◆ Material for this task ◆

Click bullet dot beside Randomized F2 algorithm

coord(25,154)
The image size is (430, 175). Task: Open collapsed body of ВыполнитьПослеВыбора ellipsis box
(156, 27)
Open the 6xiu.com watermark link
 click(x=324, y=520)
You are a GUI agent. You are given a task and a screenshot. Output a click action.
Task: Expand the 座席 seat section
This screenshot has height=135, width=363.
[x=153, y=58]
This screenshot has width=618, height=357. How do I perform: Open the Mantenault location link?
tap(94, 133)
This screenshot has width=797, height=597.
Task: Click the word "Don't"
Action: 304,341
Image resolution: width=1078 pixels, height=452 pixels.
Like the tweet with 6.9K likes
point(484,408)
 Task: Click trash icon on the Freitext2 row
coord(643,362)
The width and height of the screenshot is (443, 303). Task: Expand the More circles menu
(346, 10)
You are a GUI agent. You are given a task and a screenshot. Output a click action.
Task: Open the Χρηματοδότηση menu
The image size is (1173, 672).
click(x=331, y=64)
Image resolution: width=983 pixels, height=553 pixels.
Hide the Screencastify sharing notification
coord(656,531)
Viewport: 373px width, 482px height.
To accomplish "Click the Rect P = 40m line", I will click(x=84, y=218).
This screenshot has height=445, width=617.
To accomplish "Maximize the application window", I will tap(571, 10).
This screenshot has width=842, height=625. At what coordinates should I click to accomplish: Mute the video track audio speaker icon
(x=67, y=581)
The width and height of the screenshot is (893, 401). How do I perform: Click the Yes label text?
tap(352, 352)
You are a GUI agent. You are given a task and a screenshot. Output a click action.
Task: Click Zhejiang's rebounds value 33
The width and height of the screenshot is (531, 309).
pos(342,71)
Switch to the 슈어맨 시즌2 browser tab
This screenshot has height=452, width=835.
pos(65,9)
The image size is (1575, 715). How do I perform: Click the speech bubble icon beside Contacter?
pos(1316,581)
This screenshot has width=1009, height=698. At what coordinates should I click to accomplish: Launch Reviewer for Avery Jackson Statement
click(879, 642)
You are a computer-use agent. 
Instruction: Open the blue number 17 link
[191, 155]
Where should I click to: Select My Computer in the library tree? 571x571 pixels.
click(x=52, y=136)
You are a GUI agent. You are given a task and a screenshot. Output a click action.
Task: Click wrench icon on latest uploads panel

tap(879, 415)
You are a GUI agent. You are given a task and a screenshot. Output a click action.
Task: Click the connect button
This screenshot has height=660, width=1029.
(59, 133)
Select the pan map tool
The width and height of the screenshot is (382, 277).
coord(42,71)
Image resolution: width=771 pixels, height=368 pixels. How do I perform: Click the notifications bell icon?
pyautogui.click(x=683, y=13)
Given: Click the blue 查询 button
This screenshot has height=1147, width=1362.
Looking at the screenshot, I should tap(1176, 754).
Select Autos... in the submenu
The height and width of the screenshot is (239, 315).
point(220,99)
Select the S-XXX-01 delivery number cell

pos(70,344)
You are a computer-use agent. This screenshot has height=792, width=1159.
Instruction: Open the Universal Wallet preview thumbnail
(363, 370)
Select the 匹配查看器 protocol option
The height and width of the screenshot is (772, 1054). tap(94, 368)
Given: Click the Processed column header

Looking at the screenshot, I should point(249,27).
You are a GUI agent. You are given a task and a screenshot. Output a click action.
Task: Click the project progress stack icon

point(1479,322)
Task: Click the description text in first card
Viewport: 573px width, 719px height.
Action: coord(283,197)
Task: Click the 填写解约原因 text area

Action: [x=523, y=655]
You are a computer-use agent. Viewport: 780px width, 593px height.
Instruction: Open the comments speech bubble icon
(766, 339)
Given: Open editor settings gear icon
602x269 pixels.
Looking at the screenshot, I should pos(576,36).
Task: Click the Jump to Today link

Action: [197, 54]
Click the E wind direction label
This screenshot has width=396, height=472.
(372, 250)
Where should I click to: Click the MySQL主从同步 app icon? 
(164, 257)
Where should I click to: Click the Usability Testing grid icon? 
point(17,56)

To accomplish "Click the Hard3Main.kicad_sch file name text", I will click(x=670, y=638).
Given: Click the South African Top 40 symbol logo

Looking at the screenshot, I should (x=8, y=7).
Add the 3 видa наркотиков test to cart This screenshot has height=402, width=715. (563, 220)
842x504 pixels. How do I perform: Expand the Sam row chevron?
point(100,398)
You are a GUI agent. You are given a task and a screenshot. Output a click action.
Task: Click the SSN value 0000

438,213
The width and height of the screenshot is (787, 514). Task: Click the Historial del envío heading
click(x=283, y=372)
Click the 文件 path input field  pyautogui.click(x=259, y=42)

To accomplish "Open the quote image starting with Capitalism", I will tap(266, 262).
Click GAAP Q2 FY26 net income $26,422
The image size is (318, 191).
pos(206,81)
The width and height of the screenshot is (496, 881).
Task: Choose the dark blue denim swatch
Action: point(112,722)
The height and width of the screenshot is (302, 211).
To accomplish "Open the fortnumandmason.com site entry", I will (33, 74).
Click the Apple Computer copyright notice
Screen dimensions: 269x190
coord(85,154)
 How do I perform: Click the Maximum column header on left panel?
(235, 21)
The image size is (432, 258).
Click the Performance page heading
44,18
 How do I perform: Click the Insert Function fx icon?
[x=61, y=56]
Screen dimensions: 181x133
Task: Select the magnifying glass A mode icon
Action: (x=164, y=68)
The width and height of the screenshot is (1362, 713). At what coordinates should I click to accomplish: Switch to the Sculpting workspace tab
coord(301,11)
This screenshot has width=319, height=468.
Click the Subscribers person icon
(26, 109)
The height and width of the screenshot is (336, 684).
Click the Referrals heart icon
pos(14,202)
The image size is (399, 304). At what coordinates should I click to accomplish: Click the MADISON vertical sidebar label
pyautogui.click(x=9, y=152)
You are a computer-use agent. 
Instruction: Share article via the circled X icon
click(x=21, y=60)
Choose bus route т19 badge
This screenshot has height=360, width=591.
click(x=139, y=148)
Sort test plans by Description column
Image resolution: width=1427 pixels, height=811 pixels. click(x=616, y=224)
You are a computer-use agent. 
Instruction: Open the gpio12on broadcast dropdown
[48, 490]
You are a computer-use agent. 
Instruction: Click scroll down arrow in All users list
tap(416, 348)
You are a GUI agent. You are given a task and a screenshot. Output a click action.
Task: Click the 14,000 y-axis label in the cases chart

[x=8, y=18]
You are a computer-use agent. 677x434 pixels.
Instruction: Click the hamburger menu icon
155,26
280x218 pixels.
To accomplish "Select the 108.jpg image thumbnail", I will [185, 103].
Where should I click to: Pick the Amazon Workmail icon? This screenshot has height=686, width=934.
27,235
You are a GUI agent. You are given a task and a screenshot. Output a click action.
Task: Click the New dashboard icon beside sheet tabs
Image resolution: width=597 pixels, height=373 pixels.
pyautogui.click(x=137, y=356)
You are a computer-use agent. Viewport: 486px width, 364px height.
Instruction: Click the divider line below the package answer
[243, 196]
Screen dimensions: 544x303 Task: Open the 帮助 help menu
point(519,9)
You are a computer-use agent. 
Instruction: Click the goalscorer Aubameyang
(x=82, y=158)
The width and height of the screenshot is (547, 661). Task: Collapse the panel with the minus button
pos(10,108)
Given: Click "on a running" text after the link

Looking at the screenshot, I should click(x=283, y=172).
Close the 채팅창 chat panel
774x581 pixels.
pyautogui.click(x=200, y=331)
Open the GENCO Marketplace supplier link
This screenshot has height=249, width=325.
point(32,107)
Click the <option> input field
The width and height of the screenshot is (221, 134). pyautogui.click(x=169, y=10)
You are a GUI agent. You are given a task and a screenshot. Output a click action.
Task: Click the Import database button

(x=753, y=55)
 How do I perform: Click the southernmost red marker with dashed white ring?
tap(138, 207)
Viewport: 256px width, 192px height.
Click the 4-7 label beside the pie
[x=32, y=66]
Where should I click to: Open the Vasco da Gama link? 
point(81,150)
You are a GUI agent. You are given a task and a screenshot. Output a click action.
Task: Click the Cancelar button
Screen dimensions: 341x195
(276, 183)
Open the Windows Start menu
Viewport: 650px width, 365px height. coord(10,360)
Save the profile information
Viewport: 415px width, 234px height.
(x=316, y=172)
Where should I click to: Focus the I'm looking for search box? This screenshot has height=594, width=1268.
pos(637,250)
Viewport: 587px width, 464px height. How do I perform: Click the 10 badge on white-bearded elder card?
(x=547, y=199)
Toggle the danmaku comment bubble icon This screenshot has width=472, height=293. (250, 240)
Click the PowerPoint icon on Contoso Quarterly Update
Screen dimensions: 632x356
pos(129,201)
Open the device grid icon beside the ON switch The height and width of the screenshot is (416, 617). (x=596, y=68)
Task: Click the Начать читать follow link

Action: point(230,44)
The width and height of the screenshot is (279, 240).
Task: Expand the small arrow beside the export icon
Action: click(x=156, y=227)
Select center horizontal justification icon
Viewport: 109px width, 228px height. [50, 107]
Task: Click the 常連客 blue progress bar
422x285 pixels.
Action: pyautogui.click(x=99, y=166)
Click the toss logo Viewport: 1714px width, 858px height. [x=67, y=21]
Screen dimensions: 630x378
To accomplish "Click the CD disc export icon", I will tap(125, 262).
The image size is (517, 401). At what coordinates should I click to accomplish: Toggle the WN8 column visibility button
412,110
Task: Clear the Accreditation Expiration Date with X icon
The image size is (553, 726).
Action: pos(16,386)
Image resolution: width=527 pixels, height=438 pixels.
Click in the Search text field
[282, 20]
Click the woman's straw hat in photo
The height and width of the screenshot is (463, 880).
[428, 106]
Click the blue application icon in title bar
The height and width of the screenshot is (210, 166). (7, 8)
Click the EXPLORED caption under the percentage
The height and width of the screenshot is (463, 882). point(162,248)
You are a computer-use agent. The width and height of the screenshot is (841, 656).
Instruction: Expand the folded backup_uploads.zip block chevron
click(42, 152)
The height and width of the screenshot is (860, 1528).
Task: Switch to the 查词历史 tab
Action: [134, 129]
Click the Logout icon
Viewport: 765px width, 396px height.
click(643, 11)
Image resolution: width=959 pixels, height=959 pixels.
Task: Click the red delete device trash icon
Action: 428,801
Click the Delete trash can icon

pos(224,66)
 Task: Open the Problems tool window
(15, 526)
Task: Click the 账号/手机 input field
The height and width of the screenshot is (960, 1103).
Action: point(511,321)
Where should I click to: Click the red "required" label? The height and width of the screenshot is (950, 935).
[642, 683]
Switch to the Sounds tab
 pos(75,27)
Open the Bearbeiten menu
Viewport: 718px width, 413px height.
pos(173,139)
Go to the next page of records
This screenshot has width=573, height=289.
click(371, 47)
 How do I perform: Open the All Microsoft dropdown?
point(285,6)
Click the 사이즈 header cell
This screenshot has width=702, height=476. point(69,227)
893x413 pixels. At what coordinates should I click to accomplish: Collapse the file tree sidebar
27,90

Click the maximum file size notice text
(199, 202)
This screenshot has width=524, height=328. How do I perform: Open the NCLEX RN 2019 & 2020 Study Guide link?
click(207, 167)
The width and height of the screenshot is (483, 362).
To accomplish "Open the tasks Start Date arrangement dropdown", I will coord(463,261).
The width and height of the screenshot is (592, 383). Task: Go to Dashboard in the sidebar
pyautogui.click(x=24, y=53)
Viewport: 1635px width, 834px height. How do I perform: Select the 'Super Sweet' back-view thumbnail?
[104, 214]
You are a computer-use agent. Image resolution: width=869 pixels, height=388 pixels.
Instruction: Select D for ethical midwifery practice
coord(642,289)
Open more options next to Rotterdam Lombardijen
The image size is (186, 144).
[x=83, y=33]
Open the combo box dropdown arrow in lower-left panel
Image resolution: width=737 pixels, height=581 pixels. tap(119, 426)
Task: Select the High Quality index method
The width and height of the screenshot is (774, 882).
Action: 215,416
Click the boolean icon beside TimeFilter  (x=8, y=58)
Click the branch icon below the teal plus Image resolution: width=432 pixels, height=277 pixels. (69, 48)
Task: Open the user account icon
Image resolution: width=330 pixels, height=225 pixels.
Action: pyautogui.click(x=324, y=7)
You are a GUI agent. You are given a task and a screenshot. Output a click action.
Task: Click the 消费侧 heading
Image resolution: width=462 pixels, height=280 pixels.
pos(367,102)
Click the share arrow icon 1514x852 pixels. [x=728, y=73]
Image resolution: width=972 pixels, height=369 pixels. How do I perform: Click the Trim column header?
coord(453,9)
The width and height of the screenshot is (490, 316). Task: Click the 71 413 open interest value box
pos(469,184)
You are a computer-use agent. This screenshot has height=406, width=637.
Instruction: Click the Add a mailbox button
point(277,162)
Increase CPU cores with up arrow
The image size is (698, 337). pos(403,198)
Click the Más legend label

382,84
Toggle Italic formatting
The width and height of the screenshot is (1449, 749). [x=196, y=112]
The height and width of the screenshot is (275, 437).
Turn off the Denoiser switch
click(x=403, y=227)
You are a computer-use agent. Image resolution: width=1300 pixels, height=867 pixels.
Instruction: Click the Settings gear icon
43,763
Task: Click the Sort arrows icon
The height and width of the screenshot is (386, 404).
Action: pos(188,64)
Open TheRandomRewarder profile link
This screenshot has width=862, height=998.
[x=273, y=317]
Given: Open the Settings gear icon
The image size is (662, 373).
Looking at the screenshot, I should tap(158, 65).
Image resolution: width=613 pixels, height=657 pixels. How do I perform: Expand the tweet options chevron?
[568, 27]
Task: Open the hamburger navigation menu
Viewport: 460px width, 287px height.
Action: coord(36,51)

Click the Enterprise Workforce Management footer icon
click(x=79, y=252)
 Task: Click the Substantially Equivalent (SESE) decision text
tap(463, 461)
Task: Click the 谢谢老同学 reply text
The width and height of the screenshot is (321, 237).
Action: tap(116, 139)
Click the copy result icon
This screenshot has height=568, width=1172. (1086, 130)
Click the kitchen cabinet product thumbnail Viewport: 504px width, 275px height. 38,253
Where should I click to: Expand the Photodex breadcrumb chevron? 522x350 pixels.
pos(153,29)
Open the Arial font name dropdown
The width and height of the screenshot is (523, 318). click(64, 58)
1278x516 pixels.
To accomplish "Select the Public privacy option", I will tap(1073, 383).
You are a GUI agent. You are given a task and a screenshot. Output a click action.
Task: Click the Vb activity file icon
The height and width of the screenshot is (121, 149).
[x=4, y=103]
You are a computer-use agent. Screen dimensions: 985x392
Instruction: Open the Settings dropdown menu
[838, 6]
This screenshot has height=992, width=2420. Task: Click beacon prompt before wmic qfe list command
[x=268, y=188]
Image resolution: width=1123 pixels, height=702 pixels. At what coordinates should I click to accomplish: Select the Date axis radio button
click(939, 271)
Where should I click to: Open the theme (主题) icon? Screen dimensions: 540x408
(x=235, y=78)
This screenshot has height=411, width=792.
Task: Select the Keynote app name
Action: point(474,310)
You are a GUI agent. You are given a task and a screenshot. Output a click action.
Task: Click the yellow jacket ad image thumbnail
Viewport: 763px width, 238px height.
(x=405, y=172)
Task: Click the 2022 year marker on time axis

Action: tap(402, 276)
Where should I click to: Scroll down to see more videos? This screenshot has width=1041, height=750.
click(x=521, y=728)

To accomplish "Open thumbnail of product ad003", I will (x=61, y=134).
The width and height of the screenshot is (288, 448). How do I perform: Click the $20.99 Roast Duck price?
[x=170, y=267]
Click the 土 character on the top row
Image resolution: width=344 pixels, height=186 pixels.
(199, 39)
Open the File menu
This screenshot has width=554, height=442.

◆ How to complete this task ◆
Whenever a line in the records above contains the string "product", copy that line.

◆ Problem solution ◆
Click the kitchen cabinet product thumbnail Viewport: 504px width, 275px height. 38,253
To accomplish "Open thumbnail of product ad003", I will (x=61, y=134).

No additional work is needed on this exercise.